- [練習文本]
┌──

對付ARP欺騙攻擊16a.us病毒的解決方案

　　最近單位局域網電腦上網，大多數網站頁面顯示都會異常，卡巴在訪問網站的時候會提示“"木馬程序Trojan-Downloader.JS.Agent.gd 文件[url]hxxp://16a.us/*.js[/url]”，查看HTML源碼，會在所有網頁頂部多出一行 ，最開始還以為是我們單位網站服務器被掛了木馬，後來發現訪問其他網站也是同樣問題，包括建行、IT168等大型網站，所以就把問題鎖定在我們局域網內部，開始上網找解決辦法，試驗過各種辦法都沒有效果，包括：

　　1、修改Hosts文件

　　2、下載360安全衛士的什麼固定時間的軟件

　　3、升級操作系統補丁

　　4、升級殺毒軟件的最新病毒庫等等

　　今天上午，不甘心，繼續在搜索引擎中尋找答案(而且這個問題必須解決，否則單位裡同事上網基本上處於半癱瘓狀態，絕大多數網站顯示異常)，受到一個帖子的啟發，認為16a.us病毒現象應該是屬於APR病毒欺騙攻擊，所以就在Baidu裡檢索有關APR病毒欺騙攻擊的解決方案，經過試驗並論證，我們單位局域網電腦問題全部解決，不敢獨享，特意將解決方案拿出來共享，希望能夠幫到其他正為這個問題急得焦頭爛額的同仁們!

└──

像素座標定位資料
┌──

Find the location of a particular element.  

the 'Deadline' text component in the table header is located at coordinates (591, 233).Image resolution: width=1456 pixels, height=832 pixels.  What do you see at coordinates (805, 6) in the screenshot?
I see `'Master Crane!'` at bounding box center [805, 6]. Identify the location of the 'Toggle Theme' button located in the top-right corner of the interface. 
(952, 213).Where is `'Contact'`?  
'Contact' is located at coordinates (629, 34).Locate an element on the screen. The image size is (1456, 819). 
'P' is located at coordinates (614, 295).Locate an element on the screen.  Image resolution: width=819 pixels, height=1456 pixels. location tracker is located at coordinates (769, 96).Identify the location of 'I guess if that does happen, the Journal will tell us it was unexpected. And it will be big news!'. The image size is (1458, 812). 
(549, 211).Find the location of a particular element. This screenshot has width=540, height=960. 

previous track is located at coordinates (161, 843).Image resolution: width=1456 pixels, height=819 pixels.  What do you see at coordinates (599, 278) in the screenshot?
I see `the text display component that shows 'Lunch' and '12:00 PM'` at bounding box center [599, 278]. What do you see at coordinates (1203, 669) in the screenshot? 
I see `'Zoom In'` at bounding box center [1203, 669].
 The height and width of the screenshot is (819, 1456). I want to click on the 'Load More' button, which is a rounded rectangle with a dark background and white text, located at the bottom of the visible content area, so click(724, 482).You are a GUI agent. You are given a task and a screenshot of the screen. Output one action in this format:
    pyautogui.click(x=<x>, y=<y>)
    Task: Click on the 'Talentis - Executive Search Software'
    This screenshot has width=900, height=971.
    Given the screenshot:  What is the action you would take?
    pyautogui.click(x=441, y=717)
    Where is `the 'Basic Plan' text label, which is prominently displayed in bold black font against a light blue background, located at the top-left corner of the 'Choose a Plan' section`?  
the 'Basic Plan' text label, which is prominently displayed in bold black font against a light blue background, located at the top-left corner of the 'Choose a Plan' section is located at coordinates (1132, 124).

└──

根據練習文本，卡巴在訪問網站時提示的木馬程序名稱是什麼？ 作答時無須參考上述紀錄。

Trojan-Downloader.JS.Agent.gd